▸ Consignes:
**1.** D'après le texte sur Juliette Binoche, à qui succède-t-elle à la présidence du Jury ?
**2.** Veuillez extraire du texte sur Juliette Binoche le passage qui commence à « Juliette Binoche présidera » et se termine à « curiosité artistique inépuisable. ».

▸ Bloc de texte:

===

Juliette Binoche présidera le Jury du 78e Festival de Cannes, quarante ans après sa première apparition sur La Croisette. Actrice au parcours singulier, elle a su imposer son regard sur le monde à travers une carrière marquée par des choix audacieux et une volonté de traverser les frontières du cinéma. Sa présence constante dans le paysage cinématographique international atteste d’une trajectoire marquée par des rencontres et une curiosité artistique inépuisable.
En succédant à Greta Gerwig, elle devient la deuxième femme à prendre le relais d’une autre artiste dans ce rôle. Consciente de la responsabilité qui lui incombe, elle déclare : « J’attends avec impatience le partage de ces moments de vie avec les membres du Jury et le public. En 1985, je montais les Marches pour la première fois avec l’enthousiasme et l’incertitude d’une jeune actrice ; je n’imaginais pas revenir 40 ans après dans ce rôle honorifique de Présidente du Jury. J’en pèse le privilège, la responsabilité et la nécessité absolue d’humilité. »

===

▸ Entrées du jeu:
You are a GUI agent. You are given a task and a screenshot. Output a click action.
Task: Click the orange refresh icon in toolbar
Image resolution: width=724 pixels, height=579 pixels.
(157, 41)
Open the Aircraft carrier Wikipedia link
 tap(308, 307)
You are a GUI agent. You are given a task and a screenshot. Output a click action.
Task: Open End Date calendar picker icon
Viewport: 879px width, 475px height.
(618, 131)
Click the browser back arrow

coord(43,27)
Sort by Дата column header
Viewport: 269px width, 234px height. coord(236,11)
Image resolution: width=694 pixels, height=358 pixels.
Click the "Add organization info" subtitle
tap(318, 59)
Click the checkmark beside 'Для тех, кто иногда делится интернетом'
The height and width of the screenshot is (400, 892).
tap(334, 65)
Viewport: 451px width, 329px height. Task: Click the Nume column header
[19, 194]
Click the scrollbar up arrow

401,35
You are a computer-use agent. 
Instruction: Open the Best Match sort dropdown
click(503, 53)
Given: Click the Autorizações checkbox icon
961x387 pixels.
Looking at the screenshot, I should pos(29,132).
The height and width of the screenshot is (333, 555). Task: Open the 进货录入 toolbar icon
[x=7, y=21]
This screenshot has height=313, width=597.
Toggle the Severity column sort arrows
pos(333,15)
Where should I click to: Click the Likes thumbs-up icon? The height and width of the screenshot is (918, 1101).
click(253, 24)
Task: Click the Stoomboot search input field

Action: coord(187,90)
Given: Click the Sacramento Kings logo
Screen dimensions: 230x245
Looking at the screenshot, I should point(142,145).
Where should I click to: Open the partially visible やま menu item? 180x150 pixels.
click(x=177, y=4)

===

▸ Réponses:
**1.** À Greta Gerwig.

**2.**
Juliette Binoche présidera le Jury du 78e Festival de Cannes, quarante ans après sa première apparition sur La Croisette. Actrice au parcours singulier, elle a su imposer son regard sur le monde à travers une carrière marquée par des choix audacieux et une volonté de traverser les frontières du cinéma. Sa présence constante dans le paysage cinématographique international atteste d’une trajectoire marquée par des rencontres et une curiosité artistique inépuisable.